Heart disease kills hundreds of thousands of people across the UK and US every year.
But you could be ignoring some of the key signs of poor heart health.
Feeling dizzy when you stand up quickly and swollen legs are just some of the symptoms you should never let go unchecked, experts say.
Dr Ameet Bakhai, a cardiologist at Spire Bushey Hospital in London, said people often ignore the signs ‘until it’s too late’.
And he revealed a healthy adult should be able to run up two flights of stairs, stand up quickly without dizziness, hold their breath for 20 seconds and squat on the toilet – providing they have no other health conditions.
Dr Ameet Bakhai, a cardiologist at Spire Bushey Hospital in London, said people often ignore the signs ‘until it’s too late’
But Dr Bakhai said many people think symptoms such as dizziness and leg swelling are caused by something else, so early signs of a struggling heart are missed.
He said things like heaviness in the arm on exertion, shortness of breath when walking up stairs and frequent, extra or missed heartbeats can be ‘your heart calling out for help’.
Some symptoms, such as difficulty bending down and standing up, could indicate that your heart is ‘not adapting to your positions or is holding spare fluid in the body’.
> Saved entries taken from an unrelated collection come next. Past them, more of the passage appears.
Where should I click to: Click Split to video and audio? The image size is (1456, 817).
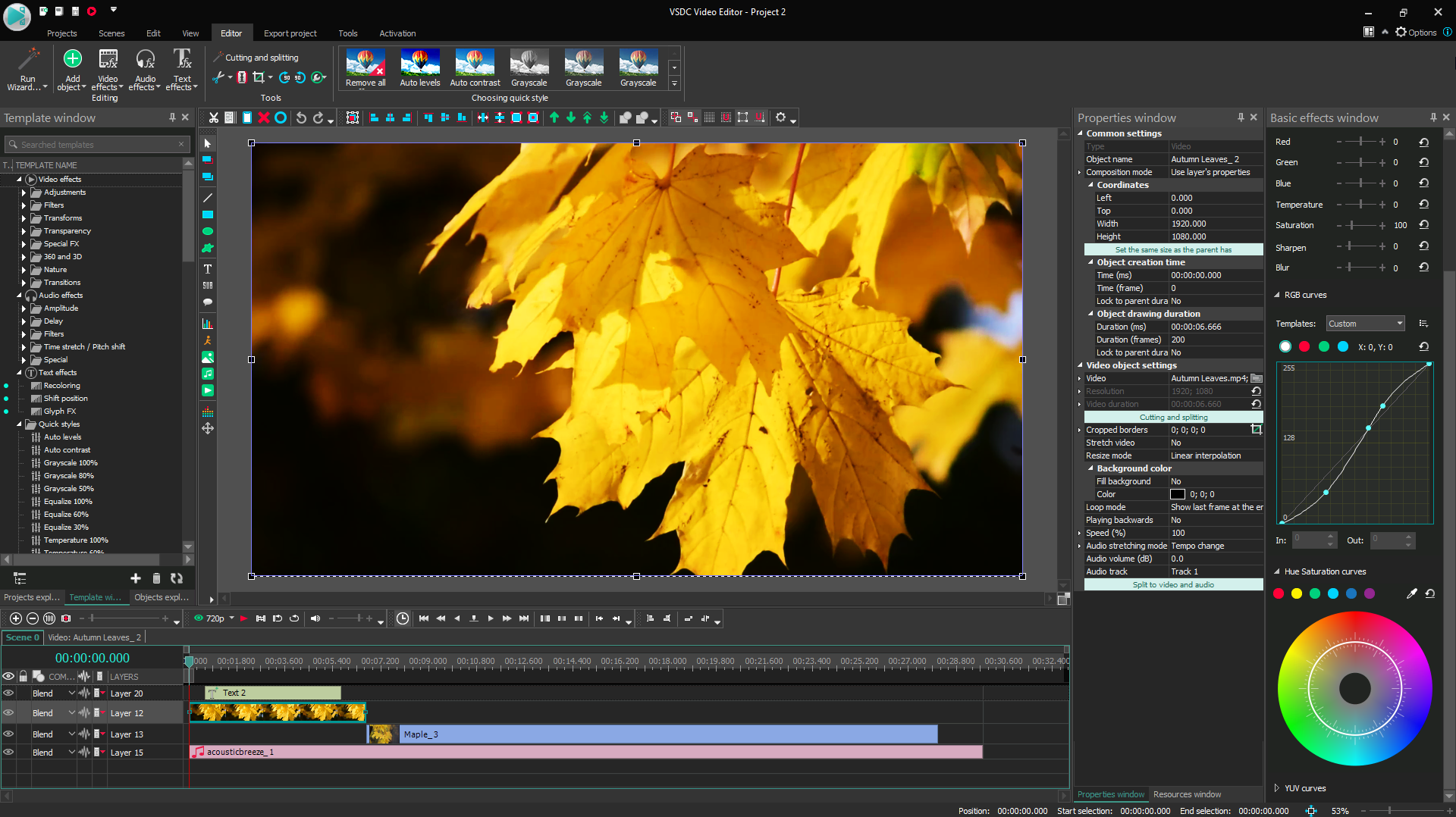1173,585
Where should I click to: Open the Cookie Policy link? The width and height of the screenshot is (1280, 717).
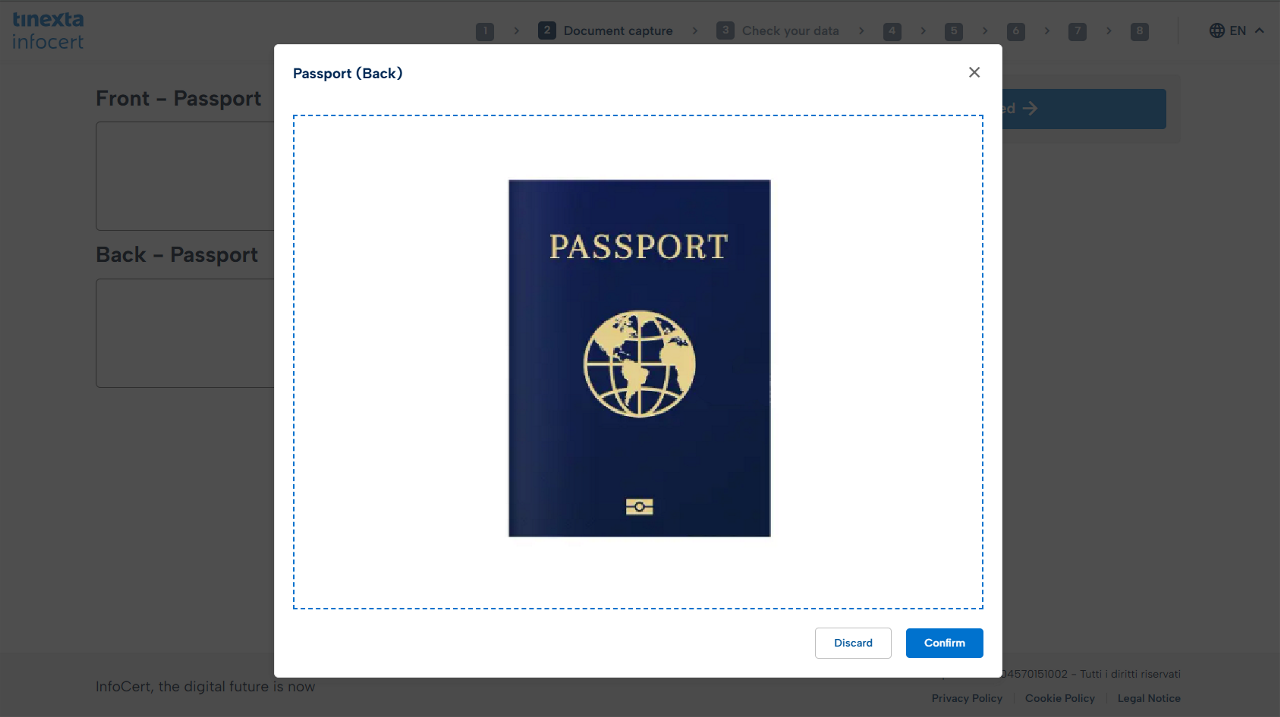coord(1059,698)
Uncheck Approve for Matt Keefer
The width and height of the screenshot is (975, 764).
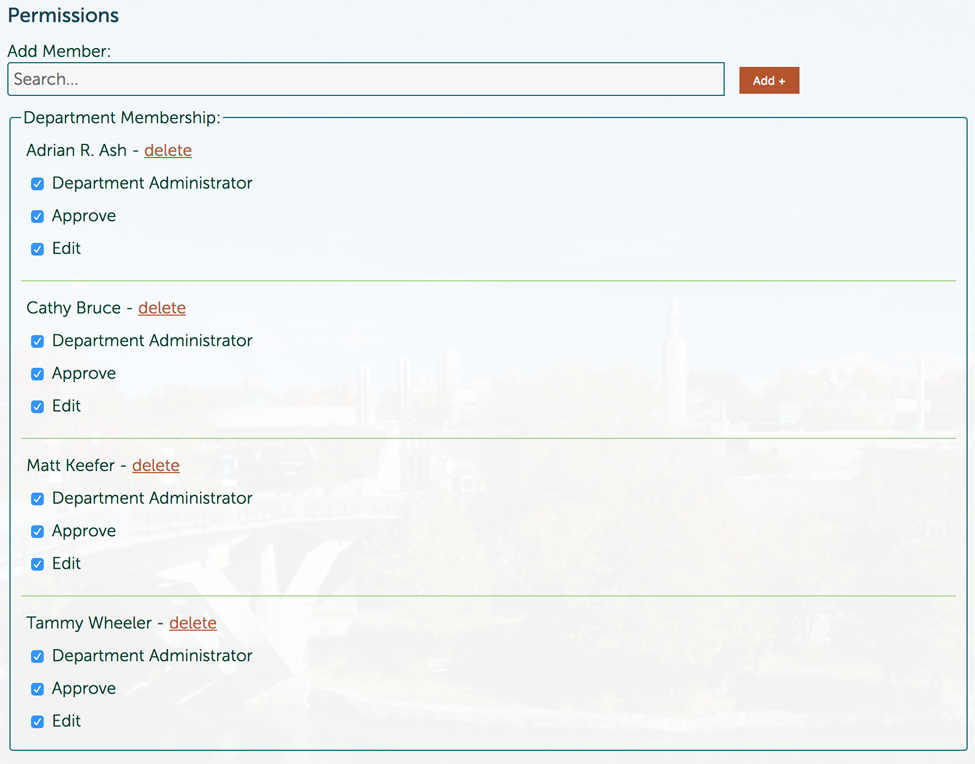[37, 531]
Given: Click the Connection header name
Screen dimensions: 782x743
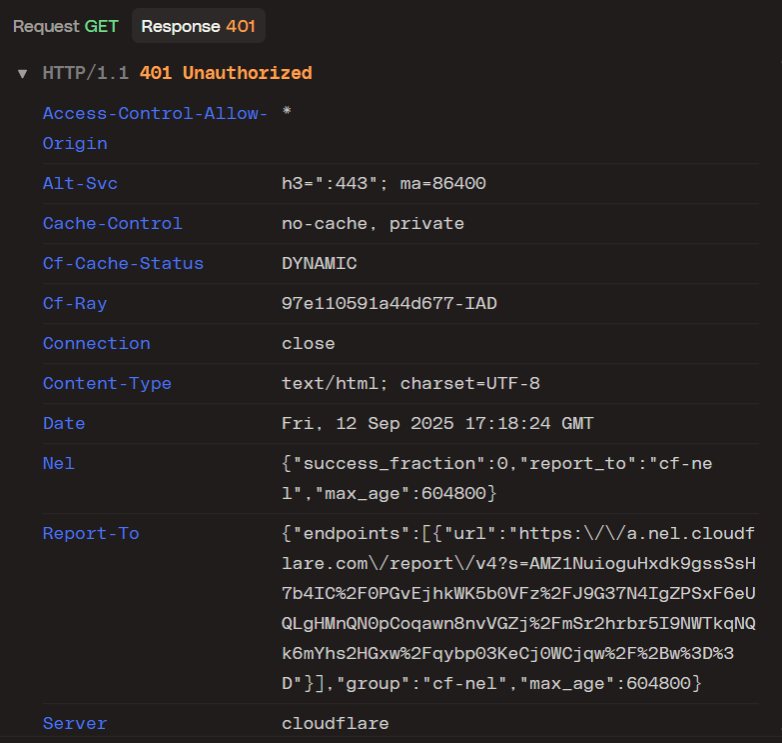Looking at the screenshot, I should point(96,344).
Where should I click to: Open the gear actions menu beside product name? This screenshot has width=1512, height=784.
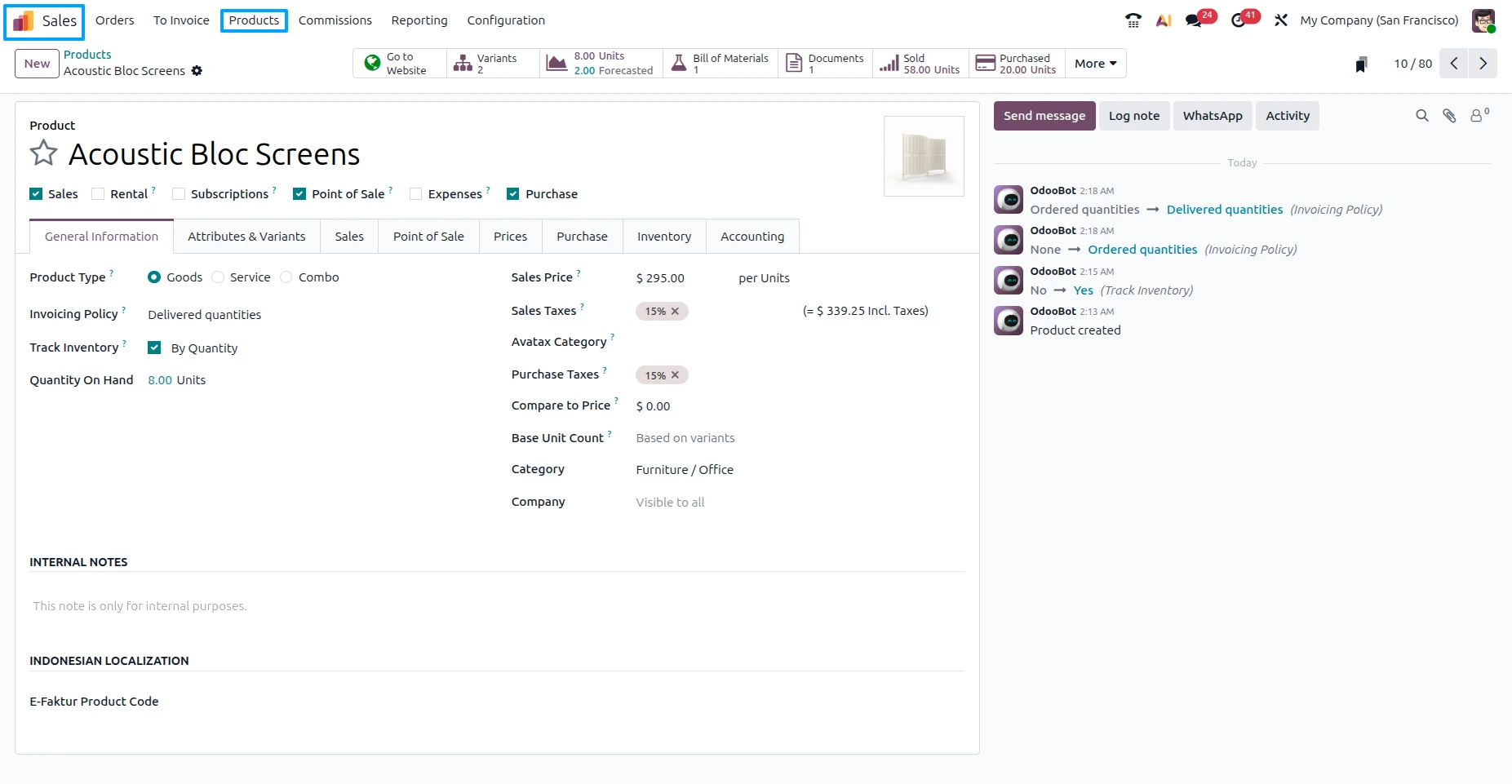pyautogui.click(x=197, y=71)
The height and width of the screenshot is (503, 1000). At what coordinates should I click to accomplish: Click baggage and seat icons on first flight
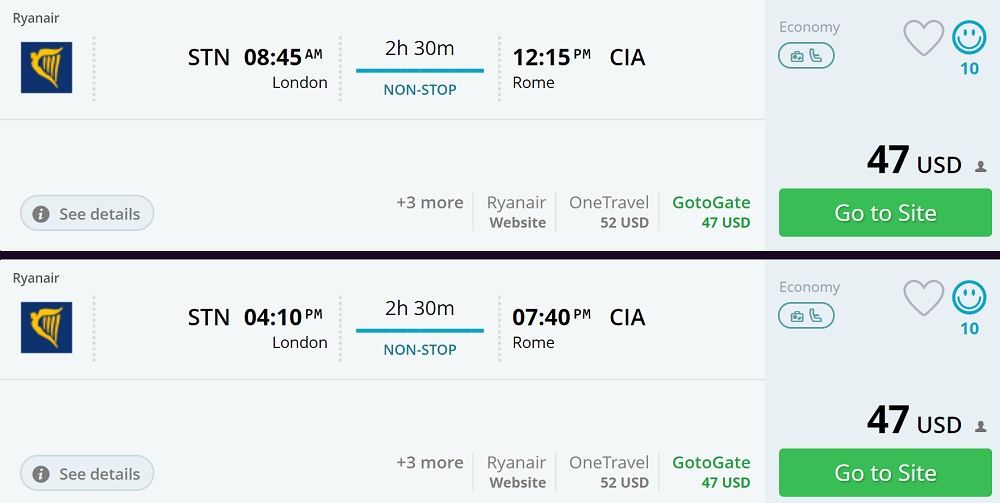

The consultant claims other symptoms you should never ignore include sweating with light exercise, nausea with chest ache and being tired on waking.
But of 2,000 adults quizzed, more than half (54 per cent) said they wouldn’t think these symptoms were heart-related, despite 50 per cent claiming to have experienced them.
The 10 heart health symptoms you shouldn’t ignore
- Dizziness on standing up quickly
- Shortness of breath
- Difficulty bending down
- Tightness of the chest
- Arm pain – neck or upper arms (often the left)
- Difficulty standing up
- Chest discomfort (excluding tightness)
- Swollen legs
- Frequent extra or skipped heartbeats
Dr Bakhai, who has been advising Healthspan on its Love Your Heart supplement range, said: ‘Heart issues can often get progressively worse, until one day you have a more complicated issue – that could have been avoided if we heeded the warning signs.’
He added that looking after your heart is ‘essential’ and should be prioritised.
Despite the lack of awareness regarding symptoms, 68 per cent of people quizzed consider heart health ‘very important’ to them, rising to 80 per cent in those aged over 65.
Rob Hobson, a sports nutritionist with Healthspan, said this showed a contradiction between what people say and do regarding their health.
‘Millions know that heart health is vitally important yet ignore warning signs and do heart-unfriendly things like eating junk food, smoking and the survey showed people are trying to make changes but there is a clear lack of knowledge,’ he added.
The survey also found 26 per cent of people didn’t class the symptoms as ‘serious’, while 17 per cent thought they were too young to suffer heart problems.
Dr Bakhai said: ‘Which is sadly a misunderstanding as heart disease can affect people of all ages, particularly in the era of Covid and beyond as the virus can attack the heart and the heart lining quite commonly as a condition called myopericarditis (inflamed heart and heart covering – the pericardium).’
A 2021 NHS study found more than half of people hospitalised with Covid had suffered damage to their heart.
The heart injuries found included inflammation of the heart muscle (myocarditis), scarring or death of heart tissue (infarction), restricted blood supply to the heart (ischaemia) and combinations of all three, according to the London researchers.